The Labour leader has been put under pressure by MPs from his own party to speak out after reports that two Venezuelan opposition leaders were taken from their homes by Maduro’s government.
Angela Smith, a Labour MP and a member of the all-party parliamentary group on Venezuela told the Times newspaper that she hoped her “that my party leadership will as soon as possible condemn what’s happening in the country and call for the release of opposition party political prisoners.”
Smith said: “I think Corbyn needs to condemn the actions of the Venezuelan regime, which are a very serious threat to democracy in that country.”
There have been outbreaks of violence in which at least 105 people have been killed in the South American country after Maduro’s attempts to grab power for himself.

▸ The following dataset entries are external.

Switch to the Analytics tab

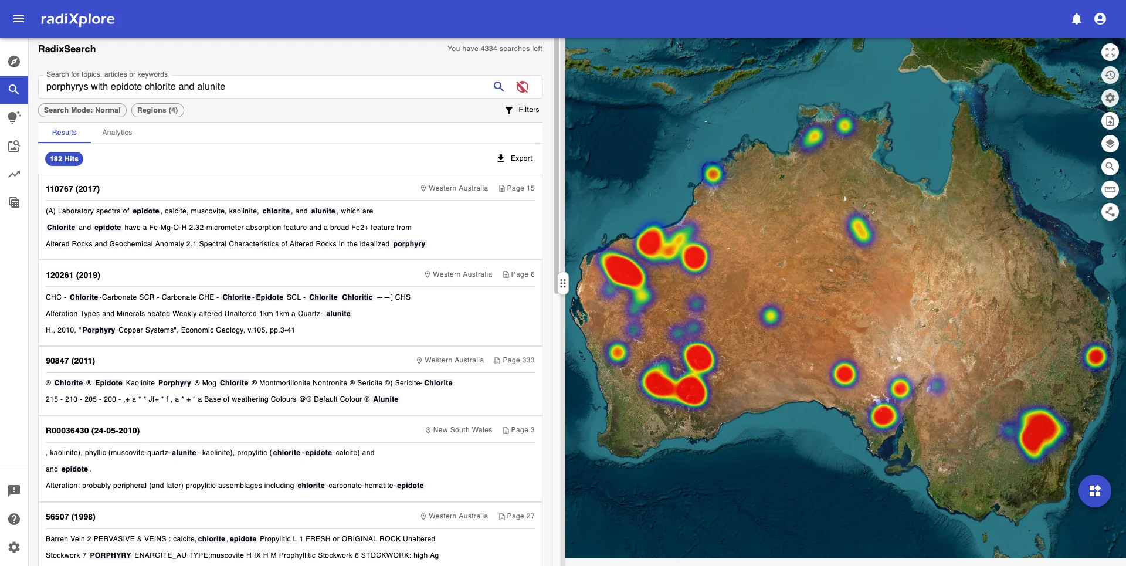(117, 133)
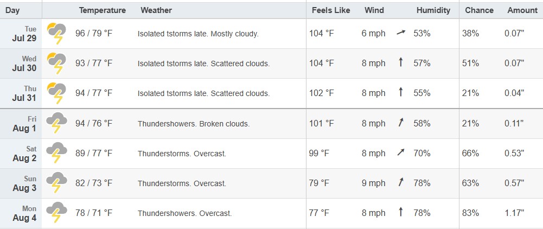Click the Sat Aug 2 day cell
Viewport: 543px width, 229px height.
click(x=21, y=154)
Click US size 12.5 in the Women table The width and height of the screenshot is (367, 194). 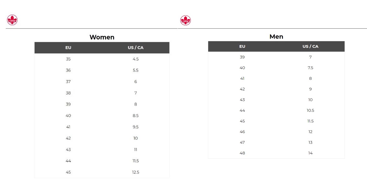[136, 172]
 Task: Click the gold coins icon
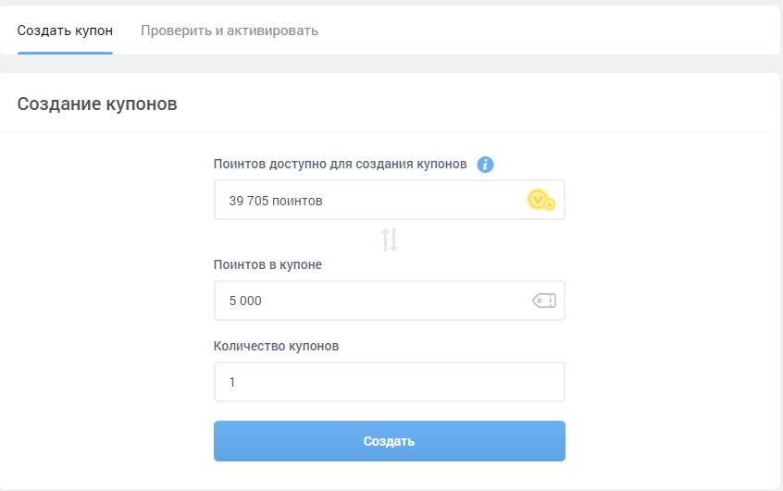tap(541, 200)
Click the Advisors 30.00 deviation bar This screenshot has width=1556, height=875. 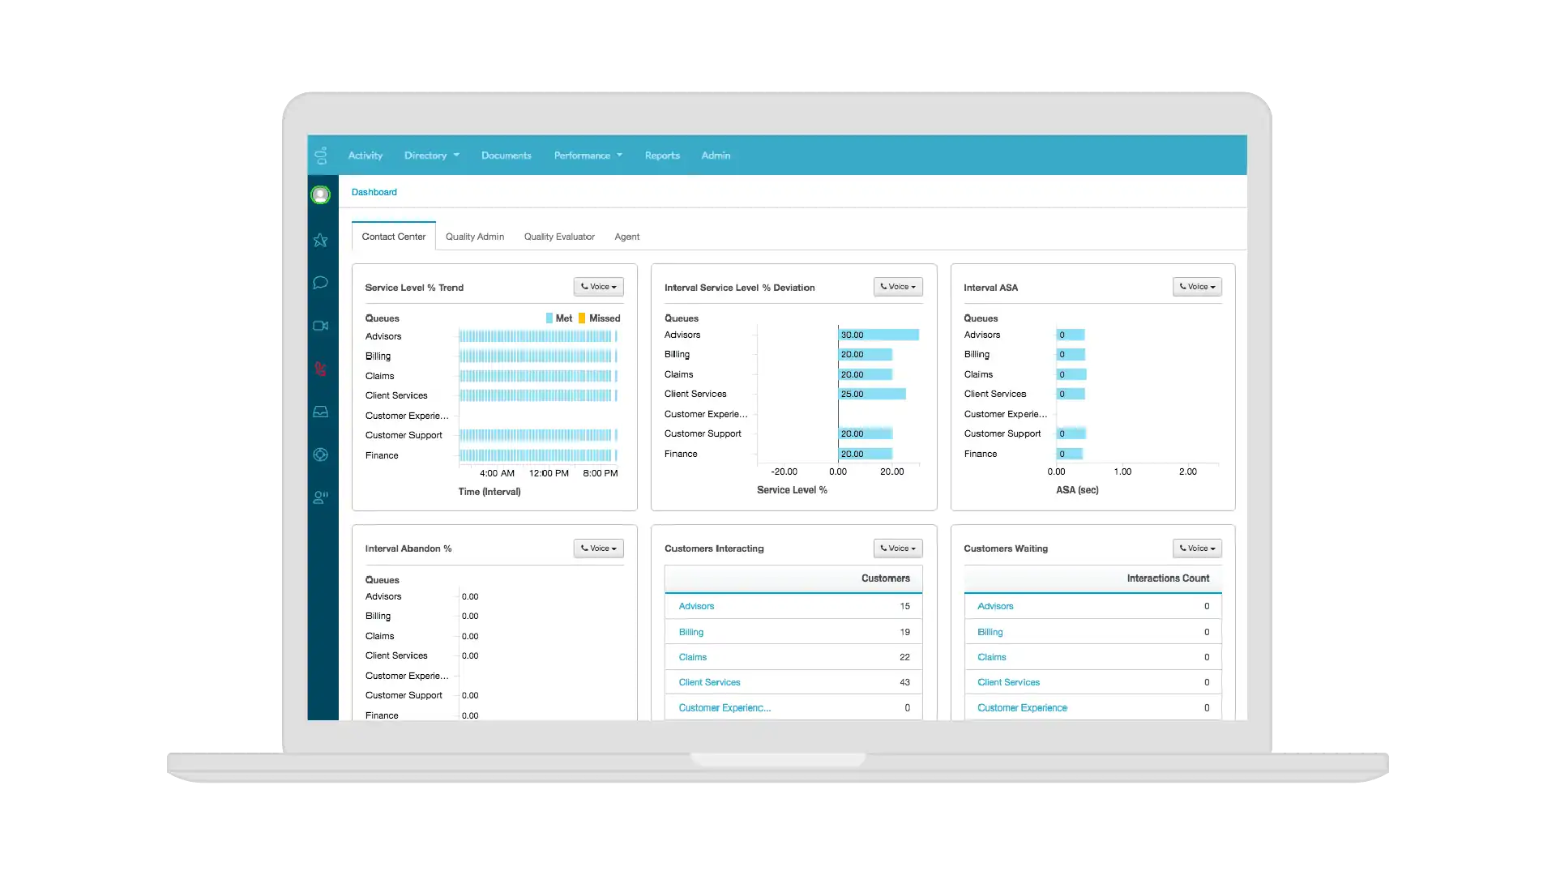878,335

Corbyn has said in the past that Venezuela showed a “better way of doing things” under Hugo Chavez, Maduro’s predecessor. He also praised Maduro’s government in 2015, saying that its achievements on policies such as housing and education were “a cause for celebration.”
Graham Jones, another Labour MP who is chairman of the Venezuela parliamentary group said: “I believe everybody in the Labour Party should condemn the Venezuelan regime because the first duty of any state is to look after its citizens. Venezuela has failed.”
The Liberal Democrat leader Sir Vince Cable said: “I think a lot of British people would be reassured if the leadership of the Labour Party made it clear that they had ended their infatuation with the Venezuelan regime.”
Liz McInnes, a Labour shadow foreign minister, said on Monday: “we urge the government of Venezuela to recognise its responsibilities to protect human rights, free speech and the rule of law. The outcome of this election cannot be treated as a mandate for a further escalation of repression, division, and violence.
“President Maduro must also respond personally to the legitimate concerns of the international community about the increasingly authoritarian nature of his rule and the growing hardship facing his people.”
A spokesperson for Corbyn said that McInnes’s comments represented Labour’s position on Venezuela and that he would not be making a further statement.